## Gegeven opdracht
Werk de data hieronder bij door "screenshot" overal te vervangen door "screen capture" en de rest ongewijzigd te laten. Neem de afbeeldingen niet op in je antwoord.

## Aangeleverde data
____

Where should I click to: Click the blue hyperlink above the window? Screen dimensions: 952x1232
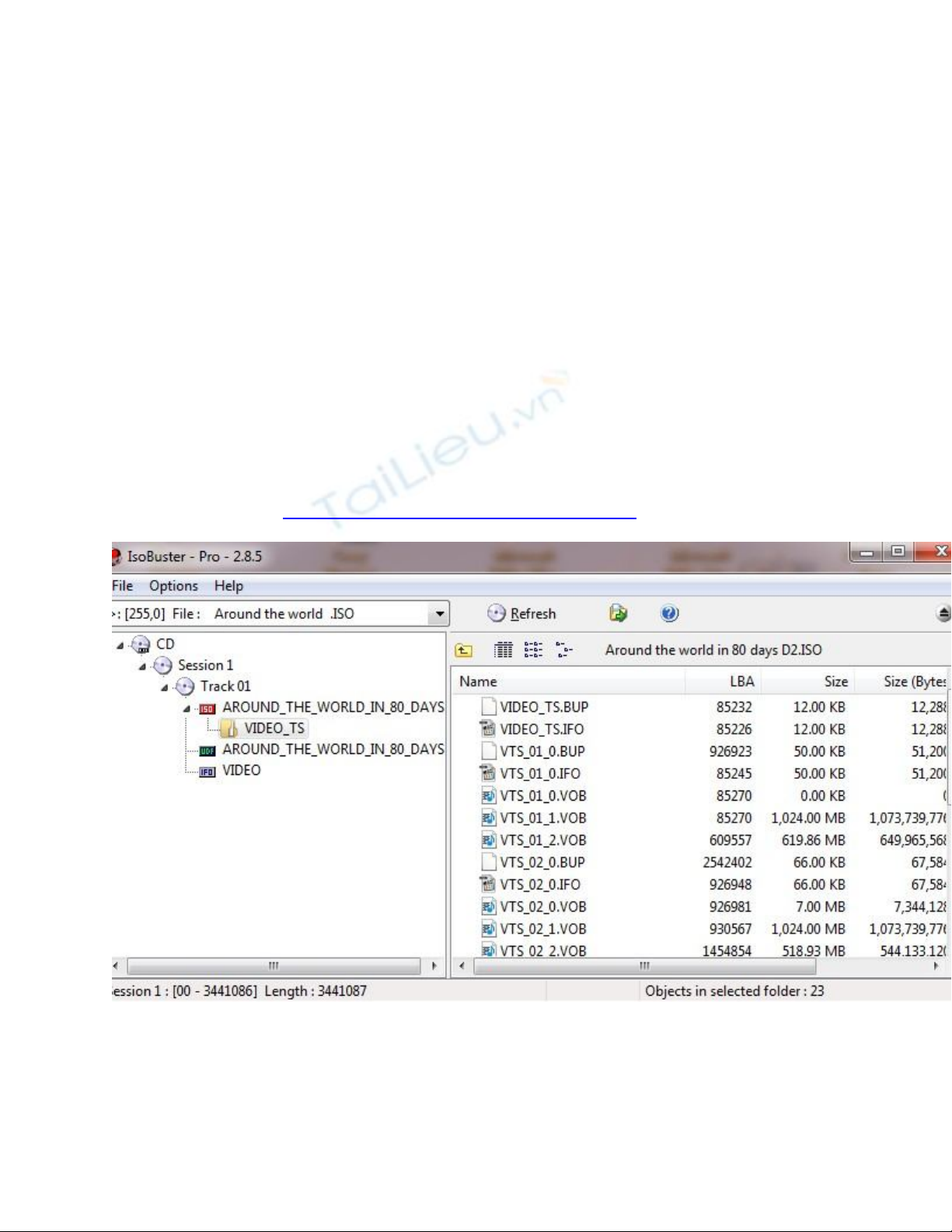[459, 515]
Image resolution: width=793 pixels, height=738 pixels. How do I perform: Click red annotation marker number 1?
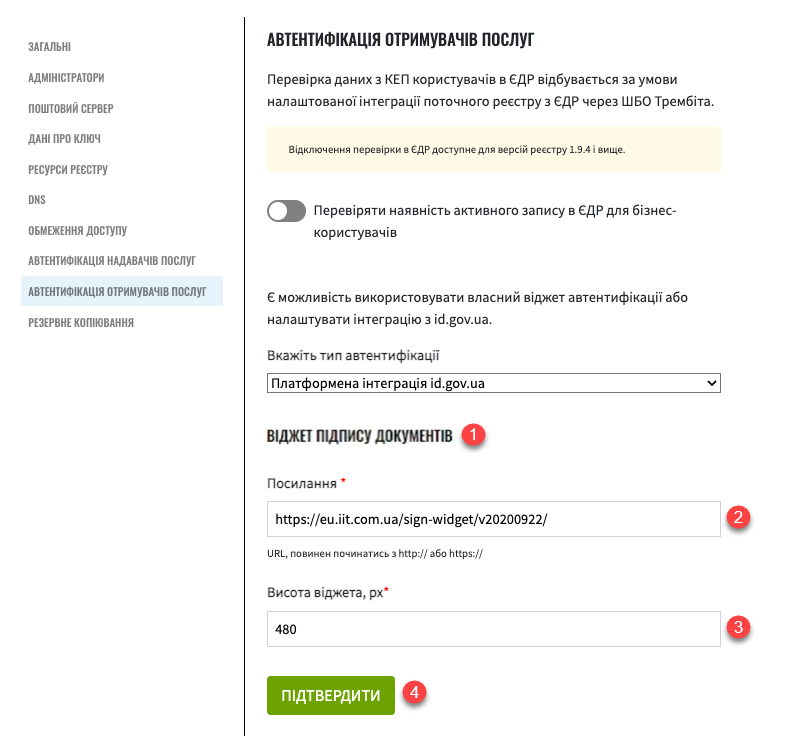[474, 435]
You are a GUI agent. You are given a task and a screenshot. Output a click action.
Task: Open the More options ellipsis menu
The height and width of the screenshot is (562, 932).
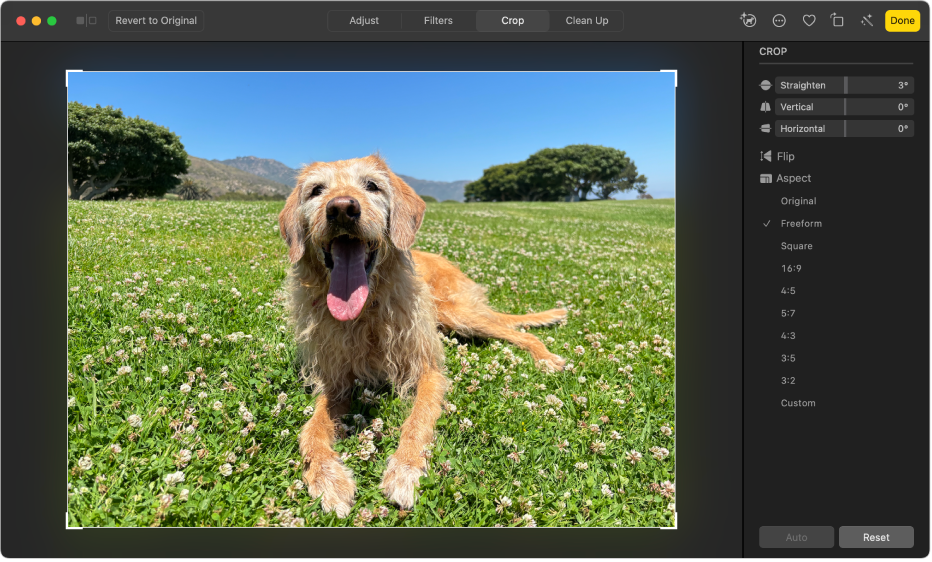[x=779, y=20]
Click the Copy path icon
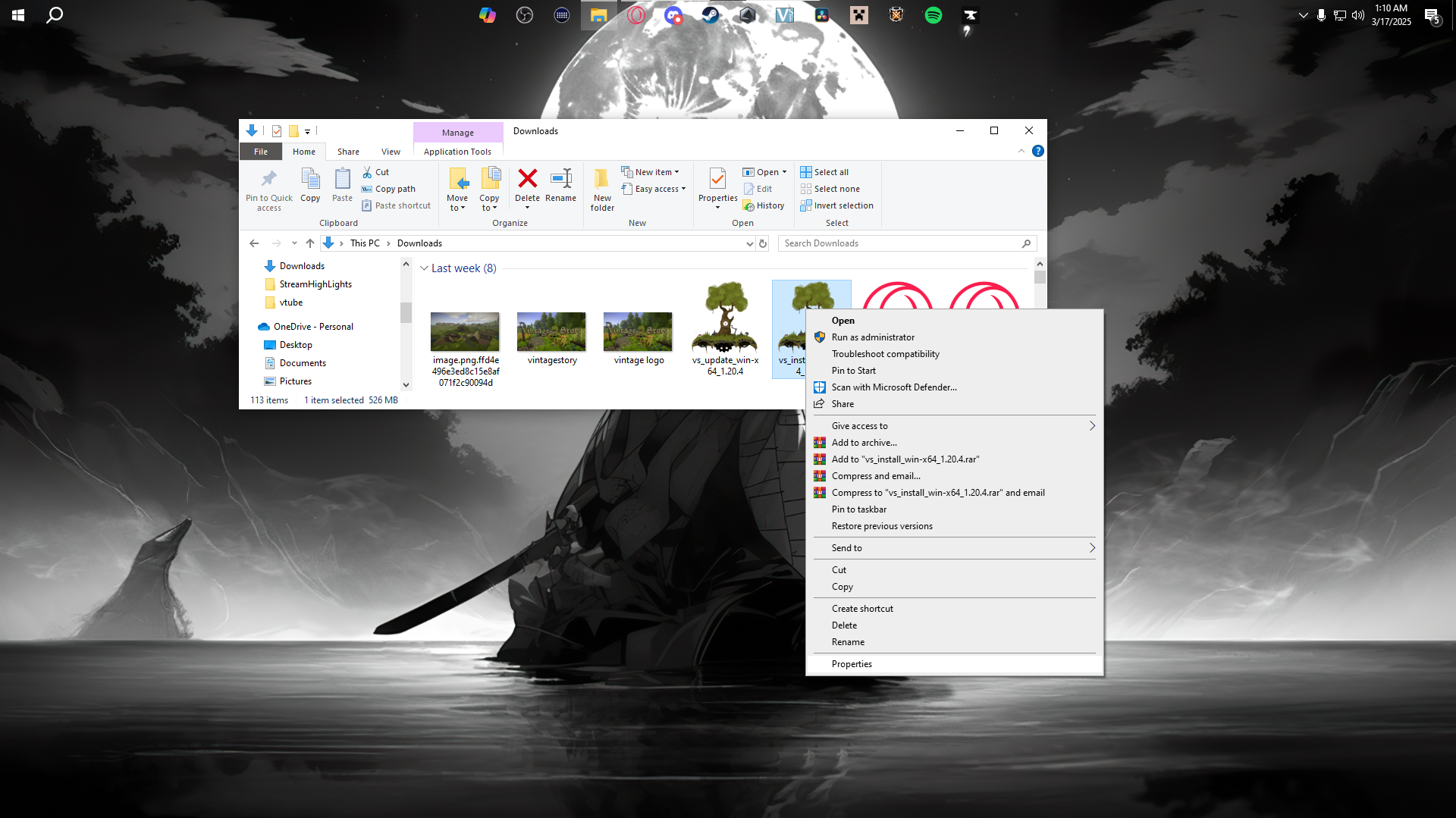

____

## Verwachte uitvoer
Where should I click to: Click the blue hyperlink above the window? Screen dimensions: 952x1232
[459, 515]
Image resolution: width=793 pixels, height=738 pixels. How do I perform: Click red annotation marker number 1?
[474, 435]
You are a GUI agent. You are given a task and a screen capture. Output a click action.
Task: Open the More options ellipsis menu
The height and width of the screen capture is (562, 932).
[x=779, y=20]
Click the Copy path icon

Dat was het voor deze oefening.